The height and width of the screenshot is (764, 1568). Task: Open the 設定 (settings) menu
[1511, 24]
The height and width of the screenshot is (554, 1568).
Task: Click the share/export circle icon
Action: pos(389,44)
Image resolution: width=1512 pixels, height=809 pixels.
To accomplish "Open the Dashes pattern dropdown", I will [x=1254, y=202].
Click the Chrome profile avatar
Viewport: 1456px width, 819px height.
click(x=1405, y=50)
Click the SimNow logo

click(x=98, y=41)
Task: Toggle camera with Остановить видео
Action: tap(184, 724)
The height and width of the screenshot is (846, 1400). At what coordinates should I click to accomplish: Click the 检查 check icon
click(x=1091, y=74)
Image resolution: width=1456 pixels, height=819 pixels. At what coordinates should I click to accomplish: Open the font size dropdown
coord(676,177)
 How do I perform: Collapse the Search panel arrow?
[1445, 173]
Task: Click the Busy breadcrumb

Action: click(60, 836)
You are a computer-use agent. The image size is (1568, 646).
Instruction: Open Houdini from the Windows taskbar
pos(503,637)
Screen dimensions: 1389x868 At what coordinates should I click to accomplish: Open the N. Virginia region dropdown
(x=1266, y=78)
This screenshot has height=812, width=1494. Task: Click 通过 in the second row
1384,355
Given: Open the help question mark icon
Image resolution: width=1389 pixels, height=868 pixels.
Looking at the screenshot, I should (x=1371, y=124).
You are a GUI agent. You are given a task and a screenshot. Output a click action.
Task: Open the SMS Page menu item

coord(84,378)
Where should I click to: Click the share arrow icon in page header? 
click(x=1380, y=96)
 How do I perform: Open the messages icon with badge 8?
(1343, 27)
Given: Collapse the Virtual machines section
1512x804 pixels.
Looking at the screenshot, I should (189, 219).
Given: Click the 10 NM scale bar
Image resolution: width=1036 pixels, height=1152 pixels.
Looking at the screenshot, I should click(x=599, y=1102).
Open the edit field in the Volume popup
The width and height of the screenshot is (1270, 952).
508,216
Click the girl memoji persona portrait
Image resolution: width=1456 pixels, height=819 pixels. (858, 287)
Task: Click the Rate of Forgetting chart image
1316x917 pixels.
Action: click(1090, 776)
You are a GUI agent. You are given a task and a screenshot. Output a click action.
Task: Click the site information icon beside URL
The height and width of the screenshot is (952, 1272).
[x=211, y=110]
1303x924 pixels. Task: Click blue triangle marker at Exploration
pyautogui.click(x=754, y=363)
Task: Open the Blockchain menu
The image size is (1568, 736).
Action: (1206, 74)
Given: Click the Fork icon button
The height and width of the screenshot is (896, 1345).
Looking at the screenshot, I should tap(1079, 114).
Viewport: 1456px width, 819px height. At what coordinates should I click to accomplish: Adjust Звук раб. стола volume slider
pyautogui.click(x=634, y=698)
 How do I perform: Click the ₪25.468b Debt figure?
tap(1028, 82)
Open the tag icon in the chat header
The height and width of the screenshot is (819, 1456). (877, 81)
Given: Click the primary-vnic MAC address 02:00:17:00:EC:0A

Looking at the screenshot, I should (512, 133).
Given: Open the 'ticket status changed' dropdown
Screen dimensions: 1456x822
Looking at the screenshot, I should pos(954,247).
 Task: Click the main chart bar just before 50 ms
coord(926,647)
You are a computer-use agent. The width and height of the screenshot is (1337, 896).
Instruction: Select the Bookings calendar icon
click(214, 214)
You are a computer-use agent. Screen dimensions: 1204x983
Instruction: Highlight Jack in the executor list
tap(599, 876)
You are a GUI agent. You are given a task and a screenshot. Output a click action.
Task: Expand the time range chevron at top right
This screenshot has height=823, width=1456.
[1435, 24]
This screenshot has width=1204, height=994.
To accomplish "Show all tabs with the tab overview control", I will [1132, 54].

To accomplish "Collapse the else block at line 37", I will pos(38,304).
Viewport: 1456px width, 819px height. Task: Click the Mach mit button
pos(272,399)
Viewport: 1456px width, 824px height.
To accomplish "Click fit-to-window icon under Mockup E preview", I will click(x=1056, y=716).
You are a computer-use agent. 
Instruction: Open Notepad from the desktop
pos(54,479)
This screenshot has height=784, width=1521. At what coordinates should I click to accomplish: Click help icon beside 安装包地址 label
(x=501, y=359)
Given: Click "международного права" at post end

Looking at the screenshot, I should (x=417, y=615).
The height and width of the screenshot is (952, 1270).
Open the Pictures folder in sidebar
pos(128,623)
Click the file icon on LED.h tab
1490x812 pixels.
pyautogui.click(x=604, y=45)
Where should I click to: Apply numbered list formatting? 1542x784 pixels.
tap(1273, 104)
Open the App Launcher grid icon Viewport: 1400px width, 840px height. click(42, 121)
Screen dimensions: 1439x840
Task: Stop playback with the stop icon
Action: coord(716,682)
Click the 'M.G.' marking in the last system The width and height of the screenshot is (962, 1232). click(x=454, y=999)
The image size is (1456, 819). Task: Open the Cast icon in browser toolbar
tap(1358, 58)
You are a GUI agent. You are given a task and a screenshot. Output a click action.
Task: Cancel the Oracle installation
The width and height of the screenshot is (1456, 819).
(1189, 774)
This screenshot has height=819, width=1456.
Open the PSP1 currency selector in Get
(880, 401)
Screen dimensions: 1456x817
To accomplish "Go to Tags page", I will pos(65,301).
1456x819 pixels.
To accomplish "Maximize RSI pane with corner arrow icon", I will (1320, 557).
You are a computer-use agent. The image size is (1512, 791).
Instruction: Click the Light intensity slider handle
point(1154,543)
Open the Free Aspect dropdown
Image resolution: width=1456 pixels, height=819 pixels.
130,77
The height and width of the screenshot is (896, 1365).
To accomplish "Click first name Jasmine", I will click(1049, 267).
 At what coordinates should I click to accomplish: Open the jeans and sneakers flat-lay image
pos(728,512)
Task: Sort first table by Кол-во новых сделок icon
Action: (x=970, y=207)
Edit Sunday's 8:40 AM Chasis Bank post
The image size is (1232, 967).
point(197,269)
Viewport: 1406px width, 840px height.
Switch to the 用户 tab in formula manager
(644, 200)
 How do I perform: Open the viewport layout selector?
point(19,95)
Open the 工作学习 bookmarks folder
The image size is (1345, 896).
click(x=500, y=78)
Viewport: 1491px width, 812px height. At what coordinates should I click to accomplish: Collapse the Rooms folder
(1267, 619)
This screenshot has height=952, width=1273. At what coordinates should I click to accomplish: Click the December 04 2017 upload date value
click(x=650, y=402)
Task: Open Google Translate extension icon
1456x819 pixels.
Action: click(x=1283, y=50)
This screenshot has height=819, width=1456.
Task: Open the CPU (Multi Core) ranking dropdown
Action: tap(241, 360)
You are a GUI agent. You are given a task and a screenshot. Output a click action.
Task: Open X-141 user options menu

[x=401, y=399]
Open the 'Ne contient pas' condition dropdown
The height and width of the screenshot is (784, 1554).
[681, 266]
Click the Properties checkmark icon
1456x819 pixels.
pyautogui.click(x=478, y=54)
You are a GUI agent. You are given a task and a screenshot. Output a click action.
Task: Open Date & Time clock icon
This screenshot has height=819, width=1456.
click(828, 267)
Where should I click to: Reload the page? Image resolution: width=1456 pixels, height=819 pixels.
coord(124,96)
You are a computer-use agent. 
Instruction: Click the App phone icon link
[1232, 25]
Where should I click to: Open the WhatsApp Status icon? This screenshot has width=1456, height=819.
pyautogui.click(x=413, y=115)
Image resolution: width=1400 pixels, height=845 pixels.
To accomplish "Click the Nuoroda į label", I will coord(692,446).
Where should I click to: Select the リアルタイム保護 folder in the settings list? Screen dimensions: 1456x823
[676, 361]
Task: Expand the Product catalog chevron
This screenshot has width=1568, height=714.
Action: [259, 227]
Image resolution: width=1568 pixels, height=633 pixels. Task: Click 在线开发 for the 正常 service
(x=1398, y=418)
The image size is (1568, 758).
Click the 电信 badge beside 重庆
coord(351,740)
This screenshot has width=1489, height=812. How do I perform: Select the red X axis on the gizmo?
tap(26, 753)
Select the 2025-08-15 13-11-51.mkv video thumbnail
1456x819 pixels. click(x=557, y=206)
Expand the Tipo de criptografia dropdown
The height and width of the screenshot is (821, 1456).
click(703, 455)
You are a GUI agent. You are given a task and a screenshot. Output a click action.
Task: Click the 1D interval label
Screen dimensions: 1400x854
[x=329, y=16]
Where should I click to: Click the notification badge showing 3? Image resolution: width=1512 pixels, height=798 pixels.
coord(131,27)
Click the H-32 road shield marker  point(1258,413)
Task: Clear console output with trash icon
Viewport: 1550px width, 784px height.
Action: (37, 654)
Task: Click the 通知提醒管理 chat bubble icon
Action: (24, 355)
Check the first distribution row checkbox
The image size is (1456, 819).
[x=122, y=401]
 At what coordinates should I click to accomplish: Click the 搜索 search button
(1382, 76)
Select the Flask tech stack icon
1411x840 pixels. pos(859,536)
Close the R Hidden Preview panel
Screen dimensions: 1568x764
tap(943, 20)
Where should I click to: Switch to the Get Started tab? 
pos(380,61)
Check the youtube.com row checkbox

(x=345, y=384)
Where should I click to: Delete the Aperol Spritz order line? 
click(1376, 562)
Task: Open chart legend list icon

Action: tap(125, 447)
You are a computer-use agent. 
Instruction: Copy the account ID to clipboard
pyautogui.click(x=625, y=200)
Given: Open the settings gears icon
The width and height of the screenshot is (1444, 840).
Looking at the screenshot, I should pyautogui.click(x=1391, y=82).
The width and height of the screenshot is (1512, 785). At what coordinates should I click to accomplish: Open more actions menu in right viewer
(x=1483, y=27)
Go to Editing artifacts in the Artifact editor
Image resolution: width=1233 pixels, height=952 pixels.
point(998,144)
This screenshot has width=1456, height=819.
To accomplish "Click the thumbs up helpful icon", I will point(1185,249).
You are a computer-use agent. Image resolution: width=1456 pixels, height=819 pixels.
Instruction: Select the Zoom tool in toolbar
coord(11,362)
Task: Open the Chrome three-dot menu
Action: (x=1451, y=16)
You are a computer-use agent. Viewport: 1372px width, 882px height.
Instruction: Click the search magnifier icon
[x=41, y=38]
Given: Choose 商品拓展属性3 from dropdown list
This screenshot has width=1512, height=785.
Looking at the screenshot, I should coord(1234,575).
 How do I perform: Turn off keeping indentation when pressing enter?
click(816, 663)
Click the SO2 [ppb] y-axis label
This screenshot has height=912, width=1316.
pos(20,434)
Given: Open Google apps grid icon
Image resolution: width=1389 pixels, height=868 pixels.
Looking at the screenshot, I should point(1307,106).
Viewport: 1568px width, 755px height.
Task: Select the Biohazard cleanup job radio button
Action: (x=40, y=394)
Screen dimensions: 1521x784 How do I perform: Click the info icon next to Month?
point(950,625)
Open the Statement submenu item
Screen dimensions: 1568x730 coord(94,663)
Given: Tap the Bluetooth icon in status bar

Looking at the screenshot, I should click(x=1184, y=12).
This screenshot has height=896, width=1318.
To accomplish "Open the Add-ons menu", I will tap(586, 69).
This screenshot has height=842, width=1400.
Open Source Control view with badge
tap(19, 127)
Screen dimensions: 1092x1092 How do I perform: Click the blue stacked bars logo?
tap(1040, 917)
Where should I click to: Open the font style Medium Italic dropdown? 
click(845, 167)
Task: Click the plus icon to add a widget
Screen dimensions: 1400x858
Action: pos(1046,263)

Problem. Please return every line from the material above where the string "Google" occurs.

Written answer.
Task: Open Google Translate extension icon
Given: Open Google apps grid icon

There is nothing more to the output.